A review of 2015 commencement speakers shows that Obama administration members were popular, but “not one conservative official currently serving in office was scheduled to speak.” (YAF.org, 5-11-15)
But according to a Washington Post reporter, students miss out because, as he writes, “Conservatives give better commencement addresses than liberals.” The author compared two books of compiled speeches given to graduating students by liberals and conservatives and found the conservatives to give better speeches in the following ways.
1. Conservatives are more likely to address students in a one-to-one manner, “focusing on people more than movements,” meaning the speech will be more meaningful to individual graduates.
2. “Conservatives give more actionable advice” that is specific and useful, instead of the sweeping generalizations about “changing the world” that liberals tend to offer.
3. “Conservatives are less likely to “suck up to” graduates.
4. Conservatives relate more interesting anecdotes.
5. Keeping in mind that most commencement speeches are “forgettable,” conservative speeches tend to be shorter.
(Washington Post, 5-14-15)
President Obama told graduates at the Coast Guard Academy, “Climate change constitutes a serious threat to global security, an immediate risk to our national security, and, make no mistake, it will impact how our military defends our country.” Obama made his climate-change pitch on the same weekend that Politico.com reported that “the Islamic State took over another Iraqi city. This time it was Ramadi, a city in which Americans died to capture in the first place years ago and comes after the fall of Mosul. The next major city on the conquer list for ISIS is Baghdad, not to mention the fact Christians have been essentially eliminated from the country.”
In his commencement speech at North Carolina Central University in Durham, Secretary of Education Arne Duncan told graduating students:
“The most vital attribute in the world you’re about to enter is not critical thinking or fluency in another language. It’s about whether you’re able to see the world through another’s eyes. The key factor of success for any society going forward is what percentage of its people are change-makers. It’s the new literacy, and empathy is the foundation of that new way of being.” (NewsObserver, 5-9-15)
Liberal comedian Stephen Colbert told graduates at Wake Forest University, “Get ready for my generation to tell you everything that can’t be done, like ending racial tension, getting money out of politics, or lowering the world’s carbon emissions. . . . Your job, pro humanitate, is to prove us wrong.” (Winston-Salem Journal, 5-18-15)

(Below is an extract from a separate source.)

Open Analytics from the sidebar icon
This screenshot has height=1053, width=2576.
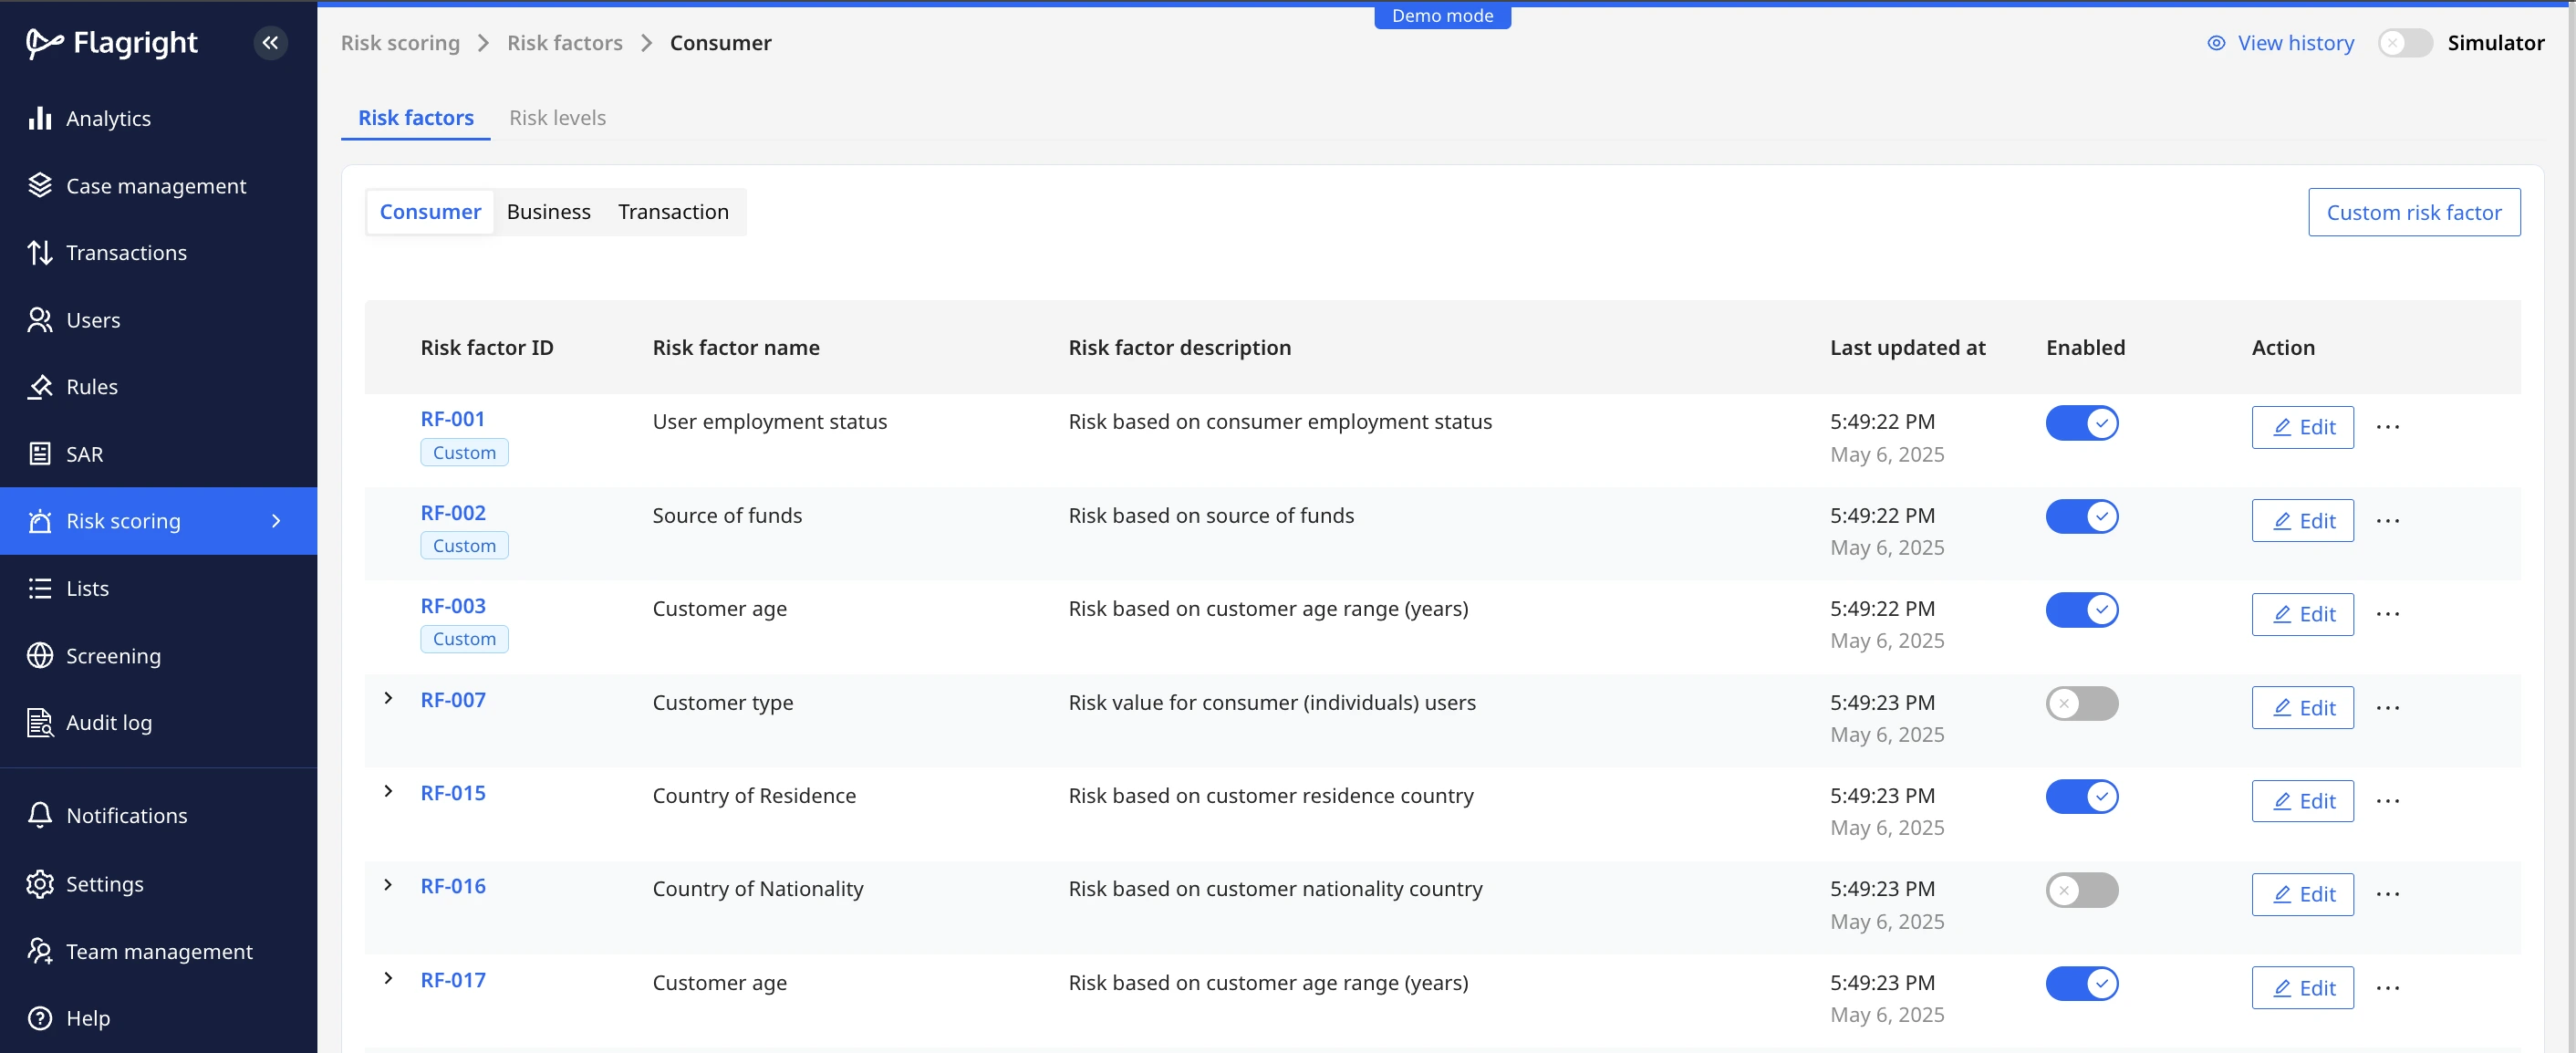pos(40,118)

Former Secretary of State and National Security Advisor during the Bush Administration, Condoleezza Rice, stressed to graduates at the College of William and Mary in Williamsburg, Virginia the importance of an educated populace. She said that her grandfather showed her family, by example, that education was one solution to racism, by earning his degree at Stillman College. Rice told graduates to find their passion, to be optimistic, to seek out those who disagree. She said, “All too often differences are used to divide.” She told graduates that “there is no Constitutional right not to be offended,” and that they should try listening to opposing viewpoints, rather than taking offense.